Certainly, the days of budget-busting museum expansions, a new “tallest building in the world” every month, and name-brand designer condos for every multimillionaire seem to be on their way out. But does the loss of the high-dollar price spectrum automatically spell doom for architects? Is there any way they can make up the difference with a collection of pocket parks, bike trails, and new public transit stations? They would at least have a shot if cities and municipalities could commit to building them. Few (if any) sparking glass condominiums or office towers can offer the broad democratic and sustainable improvements in people’s quality of life like these projects.

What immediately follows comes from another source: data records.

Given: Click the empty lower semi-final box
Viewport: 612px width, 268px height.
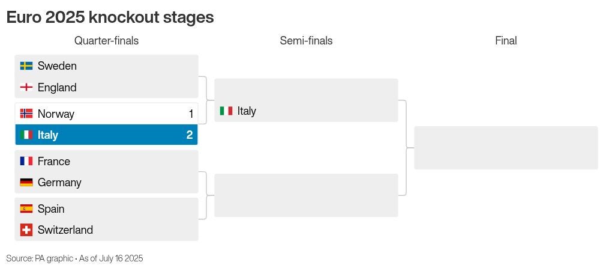Looking at the screenshot, I should (x=307, y=195).
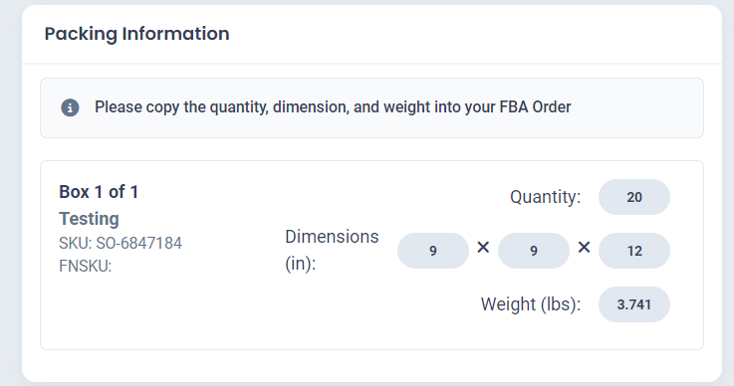The width and height of the screenshot is (734, 386).
Task: Click the Quantity label
Action: pyautogui.click(x=546, y=197)
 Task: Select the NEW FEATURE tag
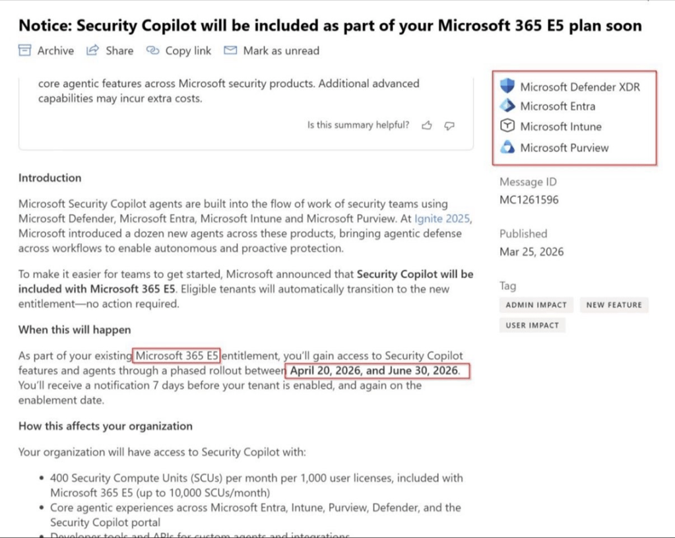614,305
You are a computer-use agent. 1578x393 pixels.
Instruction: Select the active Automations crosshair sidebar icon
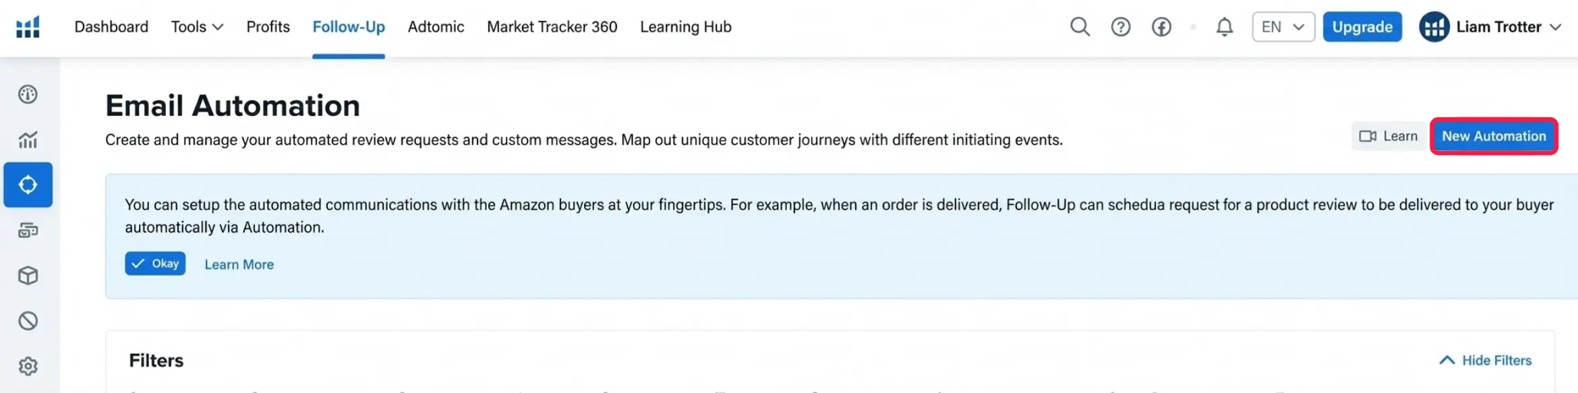28,184
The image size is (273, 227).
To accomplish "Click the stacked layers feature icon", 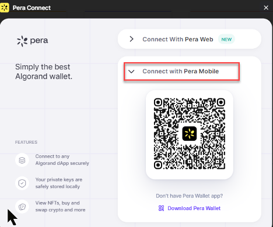I will click(22, 160).
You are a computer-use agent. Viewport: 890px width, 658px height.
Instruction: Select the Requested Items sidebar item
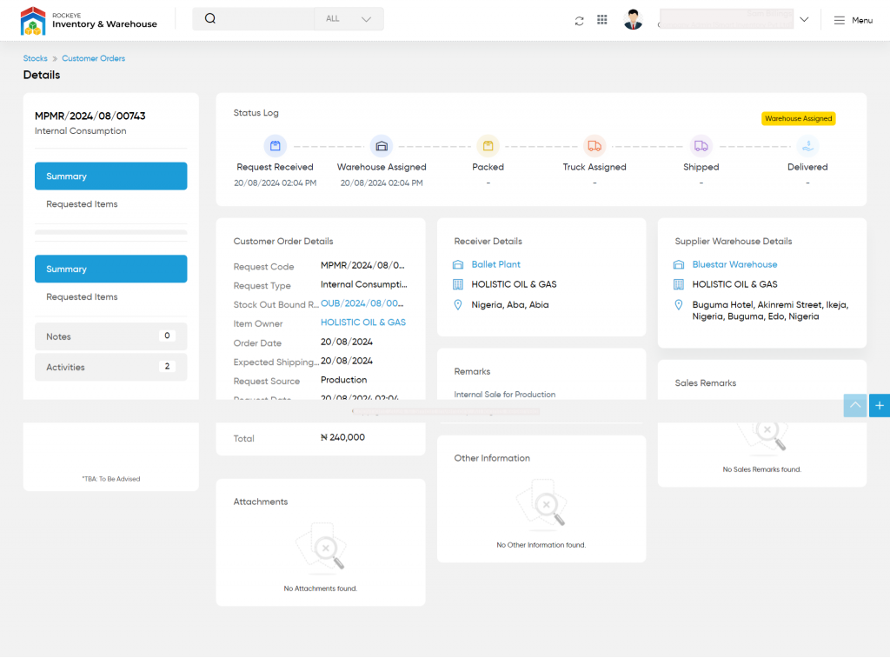pos(82,204)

At least since Hurricane Katrina in New Orleans and the collapse of the I-35 bridge in Minneapolis, architects have been advocating for an increased investment in the nation’s basic infrastructure and the AIA has advocated for incresed federal infrastructure investment as part of a new economic stimulus package. The federal government has already shown its (reluctant and pained) willingness to directly invest in the nation’s financial infrastructure. Why not choose now to do the same with bricks and mortar? Why not choose now to head off the next financial collapse with sustainable buildings that can liberate us from fossil fuels?
No one is disputing that the next months and years ahead are going to be particularly rough on everyone’s pocketbook. The challenge now is to use the situation as an opportunity to reassert the democratic goals of architecture.